## Task details
Write out exactly the lines of the entries below from the one holding "Screen dimensions: 1264x929" to the one holding "Image resolution: width=2576", inclusive, and leave out all other lines.

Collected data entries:

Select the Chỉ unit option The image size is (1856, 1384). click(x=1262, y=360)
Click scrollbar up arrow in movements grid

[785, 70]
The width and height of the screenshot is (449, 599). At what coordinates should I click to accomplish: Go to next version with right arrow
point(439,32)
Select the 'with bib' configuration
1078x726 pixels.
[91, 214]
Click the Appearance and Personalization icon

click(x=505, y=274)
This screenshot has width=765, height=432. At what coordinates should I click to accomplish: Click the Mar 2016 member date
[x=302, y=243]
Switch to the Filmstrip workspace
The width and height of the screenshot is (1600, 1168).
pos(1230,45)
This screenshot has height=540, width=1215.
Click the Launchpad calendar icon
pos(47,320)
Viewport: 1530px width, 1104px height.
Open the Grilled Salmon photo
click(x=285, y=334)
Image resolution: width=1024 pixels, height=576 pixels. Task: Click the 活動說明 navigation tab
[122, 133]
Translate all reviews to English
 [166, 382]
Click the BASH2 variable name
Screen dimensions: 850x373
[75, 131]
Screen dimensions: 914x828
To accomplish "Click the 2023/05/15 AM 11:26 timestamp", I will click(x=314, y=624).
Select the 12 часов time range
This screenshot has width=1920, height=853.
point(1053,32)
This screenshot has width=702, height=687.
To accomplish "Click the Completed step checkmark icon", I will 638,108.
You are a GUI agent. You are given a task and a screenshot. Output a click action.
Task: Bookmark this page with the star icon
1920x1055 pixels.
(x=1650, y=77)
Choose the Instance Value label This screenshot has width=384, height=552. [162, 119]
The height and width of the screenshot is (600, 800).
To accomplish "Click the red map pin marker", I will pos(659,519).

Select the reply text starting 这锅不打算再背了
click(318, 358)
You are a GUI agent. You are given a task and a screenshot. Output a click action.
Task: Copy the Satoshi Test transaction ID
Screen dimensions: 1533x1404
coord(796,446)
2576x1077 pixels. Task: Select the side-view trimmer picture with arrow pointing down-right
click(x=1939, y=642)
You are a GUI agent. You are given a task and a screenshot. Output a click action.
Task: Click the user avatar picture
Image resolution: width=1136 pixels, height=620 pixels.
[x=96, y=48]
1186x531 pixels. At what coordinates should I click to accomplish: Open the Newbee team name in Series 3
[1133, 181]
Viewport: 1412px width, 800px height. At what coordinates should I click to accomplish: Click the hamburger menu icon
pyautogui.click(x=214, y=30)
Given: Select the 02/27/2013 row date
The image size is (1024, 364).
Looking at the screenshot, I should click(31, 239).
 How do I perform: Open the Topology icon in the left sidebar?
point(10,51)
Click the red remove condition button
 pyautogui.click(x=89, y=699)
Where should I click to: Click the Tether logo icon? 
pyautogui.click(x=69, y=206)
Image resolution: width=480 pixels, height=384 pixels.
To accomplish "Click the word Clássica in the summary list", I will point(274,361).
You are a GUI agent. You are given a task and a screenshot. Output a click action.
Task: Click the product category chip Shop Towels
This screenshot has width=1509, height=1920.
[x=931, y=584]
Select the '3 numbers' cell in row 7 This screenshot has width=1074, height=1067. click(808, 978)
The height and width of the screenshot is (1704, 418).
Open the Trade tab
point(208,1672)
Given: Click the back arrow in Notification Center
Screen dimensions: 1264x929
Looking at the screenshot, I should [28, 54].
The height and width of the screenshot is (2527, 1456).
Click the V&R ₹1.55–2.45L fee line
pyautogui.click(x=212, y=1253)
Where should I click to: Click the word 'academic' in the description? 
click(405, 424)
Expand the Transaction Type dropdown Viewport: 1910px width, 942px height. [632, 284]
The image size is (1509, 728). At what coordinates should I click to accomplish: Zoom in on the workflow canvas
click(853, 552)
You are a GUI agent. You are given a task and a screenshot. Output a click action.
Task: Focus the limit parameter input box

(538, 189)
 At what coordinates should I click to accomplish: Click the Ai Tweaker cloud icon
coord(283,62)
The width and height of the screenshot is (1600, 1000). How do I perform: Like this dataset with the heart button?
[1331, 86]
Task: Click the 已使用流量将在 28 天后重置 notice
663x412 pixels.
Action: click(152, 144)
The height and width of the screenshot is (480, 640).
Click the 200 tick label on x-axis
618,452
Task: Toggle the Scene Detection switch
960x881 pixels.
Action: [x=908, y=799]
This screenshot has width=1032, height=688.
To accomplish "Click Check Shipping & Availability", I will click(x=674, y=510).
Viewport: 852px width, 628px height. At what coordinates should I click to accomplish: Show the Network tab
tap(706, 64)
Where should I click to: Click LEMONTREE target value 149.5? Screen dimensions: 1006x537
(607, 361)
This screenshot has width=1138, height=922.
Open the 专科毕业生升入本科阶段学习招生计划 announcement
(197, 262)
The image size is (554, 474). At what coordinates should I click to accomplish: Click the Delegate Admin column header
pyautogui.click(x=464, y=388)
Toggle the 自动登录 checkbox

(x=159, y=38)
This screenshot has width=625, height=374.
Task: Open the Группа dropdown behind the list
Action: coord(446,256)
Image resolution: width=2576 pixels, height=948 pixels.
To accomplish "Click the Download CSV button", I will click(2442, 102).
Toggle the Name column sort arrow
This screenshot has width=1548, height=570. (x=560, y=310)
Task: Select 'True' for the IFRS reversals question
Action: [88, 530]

## Result of this task
Screen dimensions: 1264x929
Looking at the screenshot, I should [28, 54].
The height and width of the screenshot is (2527, 1456).
Click the V&R ₹1.55–2.45L fee line
pyautogui.click(x=212, y=1253)
Where should I click to: Click the word 'academic' in the description? 
click(405, 424)
Expand the Transaction Type dropdown Viewport: 1910px width, 942px height. [632, 284]
The image size is (1509, 728). At what coordinates should I click to accomplish: Zoom in on the workflow canvas
click(853, 552)
You are a GUI agent. You are given a task and a screenshot. Output a click action.
Task: Focus the limit parameter input box

(538, 189)
 At what coordinates should I click to accomplish: Click the Ai Tweaker cloud icon
coord(283,62)
The width and height of the screenshot is (1600, 1000). How do I perform: Like this dataset with the heart button?
[1331, 86]
Task: Click the 已使用流量将在 28 天后重置 notice
663x412 pixels.
Action: click(152, 144)
The height and width of the screenshot is (480, 640).
Click the 200 tick label on x-axis
618,452
Task: Toggle the Scene Detection switch
960x881 pixels.
Action: [x=908, y=799]
This screenshot has width=1032, height=688.
To accomplish "Click Check Shipping & Availability", I will click(x=674, y=510).
Viewport: 852px width, 628px height. At what coordinates should I click to accomplish: Show the Network tab
tap(706, 64)
Where should I click to: Click LEMONTREE target value 149.5? Screen dimensions: 1006x537
(607, 361)
This screenshot has width=1138, height=922.
Open the 专科毕业生升入本科阶段学习招生计划 announcement
(197, 262)
The image size is (554, 474). At what coordinates should I click to accomplish: Click the Delegate Admin column header
pyautogui.click(x=464, y=388)
Toggle the 自动登录 checkbox

(x=159, y=38)
This screenshot has width=625, height=374.
Task: Open the Группа dropdown behind the list
Action: coord(446,256)
Image resolution: width=2576 pixels, height=948 pixels.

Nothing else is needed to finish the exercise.